§ **Exercise goal**: What is needed here is an exact transcription of the entries that follow.

[Source data — start]

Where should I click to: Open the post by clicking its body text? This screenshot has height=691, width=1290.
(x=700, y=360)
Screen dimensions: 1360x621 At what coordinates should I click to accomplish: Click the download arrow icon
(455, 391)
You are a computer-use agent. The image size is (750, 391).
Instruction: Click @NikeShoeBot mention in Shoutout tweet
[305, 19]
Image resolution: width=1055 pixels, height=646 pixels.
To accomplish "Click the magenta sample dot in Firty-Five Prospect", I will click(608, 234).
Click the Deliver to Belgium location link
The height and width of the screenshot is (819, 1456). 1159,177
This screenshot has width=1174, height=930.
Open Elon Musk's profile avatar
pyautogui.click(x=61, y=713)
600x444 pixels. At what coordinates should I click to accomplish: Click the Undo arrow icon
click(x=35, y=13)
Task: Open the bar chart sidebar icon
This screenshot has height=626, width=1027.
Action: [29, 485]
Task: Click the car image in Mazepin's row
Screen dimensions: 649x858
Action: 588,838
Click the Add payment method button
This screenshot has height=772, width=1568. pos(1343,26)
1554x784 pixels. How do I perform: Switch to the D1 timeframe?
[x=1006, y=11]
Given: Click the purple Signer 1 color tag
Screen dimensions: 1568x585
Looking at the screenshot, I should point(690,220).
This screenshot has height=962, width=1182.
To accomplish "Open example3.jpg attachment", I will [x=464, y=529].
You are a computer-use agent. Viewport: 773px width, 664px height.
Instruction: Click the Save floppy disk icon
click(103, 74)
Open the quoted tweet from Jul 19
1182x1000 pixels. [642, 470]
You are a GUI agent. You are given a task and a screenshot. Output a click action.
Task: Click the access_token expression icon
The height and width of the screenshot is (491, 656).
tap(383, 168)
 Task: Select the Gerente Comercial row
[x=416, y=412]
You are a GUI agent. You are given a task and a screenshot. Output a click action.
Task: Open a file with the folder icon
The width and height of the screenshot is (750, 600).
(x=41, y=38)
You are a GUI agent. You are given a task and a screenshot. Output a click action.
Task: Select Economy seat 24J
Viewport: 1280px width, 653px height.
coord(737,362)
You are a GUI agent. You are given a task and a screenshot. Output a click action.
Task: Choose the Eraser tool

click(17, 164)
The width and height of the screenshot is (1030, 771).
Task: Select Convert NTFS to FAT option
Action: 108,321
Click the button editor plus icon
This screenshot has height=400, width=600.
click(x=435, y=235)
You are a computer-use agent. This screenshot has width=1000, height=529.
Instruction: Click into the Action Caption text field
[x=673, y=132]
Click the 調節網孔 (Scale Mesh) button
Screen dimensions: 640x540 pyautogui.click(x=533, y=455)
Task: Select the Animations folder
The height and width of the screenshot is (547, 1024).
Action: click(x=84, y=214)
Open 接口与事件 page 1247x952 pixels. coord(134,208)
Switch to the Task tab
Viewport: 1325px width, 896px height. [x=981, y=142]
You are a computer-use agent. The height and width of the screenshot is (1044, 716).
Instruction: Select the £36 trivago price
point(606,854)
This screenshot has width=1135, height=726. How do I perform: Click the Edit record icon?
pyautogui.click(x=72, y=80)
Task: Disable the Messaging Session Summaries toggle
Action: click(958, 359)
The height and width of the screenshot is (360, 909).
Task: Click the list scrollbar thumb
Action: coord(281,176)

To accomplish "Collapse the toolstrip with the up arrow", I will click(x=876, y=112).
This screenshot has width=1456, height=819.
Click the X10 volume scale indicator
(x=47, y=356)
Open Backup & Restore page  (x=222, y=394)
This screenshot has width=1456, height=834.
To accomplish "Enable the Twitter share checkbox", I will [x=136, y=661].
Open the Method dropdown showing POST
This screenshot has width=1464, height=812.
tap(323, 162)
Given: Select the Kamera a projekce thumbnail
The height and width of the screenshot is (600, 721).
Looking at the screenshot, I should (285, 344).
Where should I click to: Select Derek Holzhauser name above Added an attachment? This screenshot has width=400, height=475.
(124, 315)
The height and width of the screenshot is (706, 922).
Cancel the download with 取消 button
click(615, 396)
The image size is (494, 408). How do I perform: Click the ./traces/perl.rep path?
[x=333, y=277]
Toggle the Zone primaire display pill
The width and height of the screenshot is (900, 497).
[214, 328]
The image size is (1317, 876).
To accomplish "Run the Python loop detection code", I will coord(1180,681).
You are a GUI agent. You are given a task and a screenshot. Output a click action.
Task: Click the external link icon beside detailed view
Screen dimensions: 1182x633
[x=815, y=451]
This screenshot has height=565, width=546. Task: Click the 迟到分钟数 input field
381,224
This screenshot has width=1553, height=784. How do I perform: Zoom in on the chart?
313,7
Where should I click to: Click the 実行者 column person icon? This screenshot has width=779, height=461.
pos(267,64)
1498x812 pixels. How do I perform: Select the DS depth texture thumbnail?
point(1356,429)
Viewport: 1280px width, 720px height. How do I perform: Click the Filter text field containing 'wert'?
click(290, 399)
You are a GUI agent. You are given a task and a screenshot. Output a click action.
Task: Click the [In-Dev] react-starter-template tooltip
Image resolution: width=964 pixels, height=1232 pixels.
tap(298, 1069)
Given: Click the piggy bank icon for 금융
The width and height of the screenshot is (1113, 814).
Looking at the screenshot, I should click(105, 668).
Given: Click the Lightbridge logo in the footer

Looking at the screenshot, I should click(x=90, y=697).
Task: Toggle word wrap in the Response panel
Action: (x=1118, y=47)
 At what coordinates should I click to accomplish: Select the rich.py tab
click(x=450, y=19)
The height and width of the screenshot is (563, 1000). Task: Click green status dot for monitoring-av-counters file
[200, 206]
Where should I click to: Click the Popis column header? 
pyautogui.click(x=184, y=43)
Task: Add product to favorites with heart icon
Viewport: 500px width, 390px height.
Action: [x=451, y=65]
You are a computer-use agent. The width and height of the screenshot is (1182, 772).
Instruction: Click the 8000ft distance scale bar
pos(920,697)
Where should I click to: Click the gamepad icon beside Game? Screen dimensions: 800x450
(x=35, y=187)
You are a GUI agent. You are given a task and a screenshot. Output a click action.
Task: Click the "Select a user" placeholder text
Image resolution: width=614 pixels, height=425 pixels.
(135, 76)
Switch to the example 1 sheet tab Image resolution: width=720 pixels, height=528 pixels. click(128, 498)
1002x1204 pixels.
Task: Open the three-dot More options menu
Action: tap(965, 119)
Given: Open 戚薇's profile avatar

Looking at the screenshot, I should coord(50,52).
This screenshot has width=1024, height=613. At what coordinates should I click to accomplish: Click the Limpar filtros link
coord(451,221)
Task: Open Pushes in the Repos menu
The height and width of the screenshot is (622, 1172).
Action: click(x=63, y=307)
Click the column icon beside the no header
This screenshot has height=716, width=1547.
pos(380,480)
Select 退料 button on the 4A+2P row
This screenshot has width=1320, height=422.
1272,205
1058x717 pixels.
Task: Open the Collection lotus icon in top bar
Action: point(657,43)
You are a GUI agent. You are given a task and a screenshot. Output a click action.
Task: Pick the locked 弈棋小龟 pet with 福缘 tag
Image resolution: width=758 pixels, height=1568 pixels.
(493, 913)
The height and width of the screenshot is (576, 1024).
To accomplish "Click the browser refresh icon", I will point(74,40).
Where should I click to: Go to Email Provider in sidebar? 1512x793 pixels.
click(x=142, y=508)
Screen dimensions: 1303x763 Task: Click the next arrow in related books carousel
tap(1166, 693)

[Source data — finish]

§ **Response**:
Where should I click to: Open the post by clicking its body text? This screenshot has height=691, width=1290.
(x=700, y=360)
Screen dimensions: 1360x621 At what coordinates should I click to accomplish: Click the download arrow icon
(455, 391)
You are a computer-use agent. The image size is (750, 391).
Instruction: Click @NikeShoeBot mention in Shoutout tweet
[305, 19]
Image resolution: width=1055 pixels, height=646 pixels.
To accomplish "Click the magenta sample dot in Firty-Five Prospect", I will click(608, 234).
Click the Deliver to Belgium location link
The height and width of the screenshot is (819, 1456). 1159,177
This screenshot has width=1174, height=930.
Open Elon Musk's profile avatar
pyautogui.click(x=61, y=713)
600x444 pixels. At what coordinates should I click to accomplish: Click the Undo arrow icon
click(x=35, y=13)
Task: Open the bar chart sidebar icon
This screenshot has height=626, width=1027.
Action: [29, 485]
Task: Click the car image in Mazepin's row
Screen dimensions: 649x858
Action: 588,838
Click the Add payment method button
This screenshot has height=772, width=1568. pos(1343,26)
1554x784 pixels. How do I perform: Switch to the D1 timeframe?
[x=1006, y=11]
Given: Click the purple Signer 1 color tag
Screen dimensions: 1568x585
Looking at the screenshot, I should point(690,220).
This screenshot has height=962, width=1182.
To accomplish "Open example3.jpg attachment", I will [x=464, y=529].
You are a computer-use agent. Viewport: 773px width, 664px height.
Instruction: Click the Save floppy disk icon
click(103, 74)
Open the quoted tweet from Jul 19
1182x1000 pixels. [642, 470]
You are a GUI agent. You are given a task and a screenshot. Output a click action.
Task: Click the access_token expression icon
The height and width of the screenshot is (491, 656).
tap(383, 168)
 Task: Select the Gerente Comercial row
[x=416, y=412]
You are a GUI agent. You are given a task and a screenshot. Output a click action.
Task: Open a file with the folder icon
The width and height of the screenshot is (750, 600).
(x=41, y=38)
You are a GUI agent. You are given a task and a screenshot. Output a click action.
Task: Select Economy seat 24J
Viewport: 1280px width, 653px height.
coord(737,362)
You are a GUI agent. You are given a task and a screenshot. Output a click action.
Task: Choose the Eraser tool

click(17, 164)
The width and height of the screenshot is (1030, 771).
Task: Select Convert NTFS to FAT option
Action: 108,321
Click the button editor plus icon
This screenshot has height=400, width=600.
click(x=435, y=235)
You are a computer-use agent. This screenshot has width=1000, height=529.
Instruction: Click into the Action Caption text field
[x=673, y=132]
Click the 調節網孔 (Scale Mesh) button
Screen dimensions: 640x540 pyautogui.click(x=533, y=455)
Task: Select the Animations folder
The height and width of the screenshot is (547, 1024).
Action: click(x=84, y=214)
Open 接口与事件 page 1247x952 pixels. coord(134,208)
Switch to the Task tab
Viewport: 1325px width, 896px height. [x=981, y=142]
You are a computer-use agent. The height and width of the screenshot is (1044, 716).
Instruction: Select the £36 trivago price
point(606,854)
This screenshot has width=1135, height=726. How do I perform: Click the Edit record icon?
pyautogui.click(x=72, y=80)
Task: Disable the Messaging Session Summaries toggle
Action: click(958, 359)
The height and width of the screenshot is (360, 909).
Task: Click the list scrollbar thumb
Action: coord(281,176)

To accomplish "Collapse the toolstrip with the up arrow", I will click(x=876, y=112).
This screenshot has width=1456, height=819.
Click the X10 volume scale indicator
(x=47, y=356)
Open Backup & Restore page  (x=222, y=394)
This screenshot has width=1456, height=834.
To accomplish "Enable the Twitter share checkbox", I will [x=136, y=661].
Open the Method dropdown showing POST
This screenshot has width=1464, height=812.
tap(323, 162)
Given: Select the Kamera a projekce thumbnail
The height and width of the screenshot is (600, 721).
Looking at the screenshot, I should (285, 344).
Where should I click to: Select Derek Holzhauser name above Added an attachment? This screenshot has width=400, height=475.
(124, 315)
The height and width of the screenshot is (706, 922).
Cancel the download with 取消 button
click(615, 396)
The image size is (494, 408). How do I perform: Click the ./traces/perl.rep path?
[x=333, y=277]
Toggle the Zone primaire display pill
The width and height of the screenshot is (900, 497).
[214, 328]
The image size is (1317, 876).
To accomplish "Run the Python loop detection code", I will coord(1180,681).
You are a GUI agent. You are given a task and a screenshot. Output a click action.
Task: Click the external link icon beside detailed view
Screen dimensions: 1182x633
[x=815, y=451]
This screenshot has height=565, width=546. Task: Click the 迟到分钟数 input field
381,224
This screenshot has width=1553, height=784. How do I perform: Zoom in on the chart?
313,7
Where should I click to: Click the 実行者 column person icon? This screenshot has width=779, height=461.
pos(267,64)
1498x812 pixels. How do I perform: Select the DS depth texture thumbnail?
point(1356,429)
Viewport: 1280px width, 720px height. How do I perform: Click the Filter text field containing 'wert'?
click(290, 399)
You are a GUI agent. You are given a task and a screenshot. Output a click action.
Task: Click the [In-Dev] react-starter-template tooltip
Image resolution: width=964 pixels, height=1232 pixels.
tap(298, 1069)
Given: Click the piggy bank icon for 금융
The width and height of the screenshot is (1113, 814).
Looking at the screenshot, I should click(105, 668).
Given: Click the Lightbridge logo in the footer

Looking at the screenshot, I should click(x=90, y=697).
Task: Toggle word wrap in the Response panel
Action: (x=1118, y=47)
 At what coordinates should I click to accomplish: Select the rich.py tab
click(x=450, y=19)
The height and width of the screenshot is (563, 1000). Task: Click green status dot for monitoring-av-counters file
[200, 206]
Where should I click to: Click the Popis column header? 
pyautogui.click(x=184, y=43)
Task: Add product to favorites with heart icon
Viewport: 500px width, 390px height.
Action: [x=451, y=65]
You are a computer-use agent. The width and height of the screenshot is (1182, 772).
Instruction: Click the 8000ft distance scale bar
pos(920,697)
Where should I click to: Click the gamepad icon beside Game? Screen dimensions: 800x450
(x=35, y=187)
You are a GUI agent. You are given a task and a screenshot. Output a click action.
Task: Click the "Select a user" placeholder text
Image resolution: width=614 pixels, height=425 pixels.
(135, 76)
Switch to the example 1 sheet tab Image resolution: width=720 pixels, height=528 pixels. click(128, 498)
1002x1204 pixels.
Task: Open the three-dot More options menu
Action: tap(965, 119)
Given: Open 戚薇's profile avatar

Looking at the screenshot, I should coord(50,52).
This screenshot has width=1024, height=613. At what coordinates should I click to accomplish: Click the Limpar filtros link
coord(451,221)
Task: Open Pushes in the Repos menu
The height and width of the screenshot is (622, 1172).
Action: click(x=63, y=307)
Click the column icon beside the no header
This screenshot has height=716, width=1547.
pos(380,480)
Select 退料 button on the 4A+2P row
This screenshot has width=1320, height=422.
1272,205
1058x717 pixels.
Task: Open the Collection lotus icon in top bar
Action: point(657,43)
You are a GUI agent. You are given a task and a screenshot. Output a click action.
Task: Pick the locked 弈棋小龟 pet with 福缘 tag
Image resolution: width=758 pixels, height=1568 pixels.
(493, 913)
The height and width of the screenshot is (576, 1024).
To accomplish "Click the browser refresh icon", I will point(74,40).
Where should I click to: Go to Email Provider in sidebar? 1512x793 pixels.
click(x=142, y=508)
Screen dimensions: 1303x763 Task: Click the next arrow in related books carousel
tap(1166, 693)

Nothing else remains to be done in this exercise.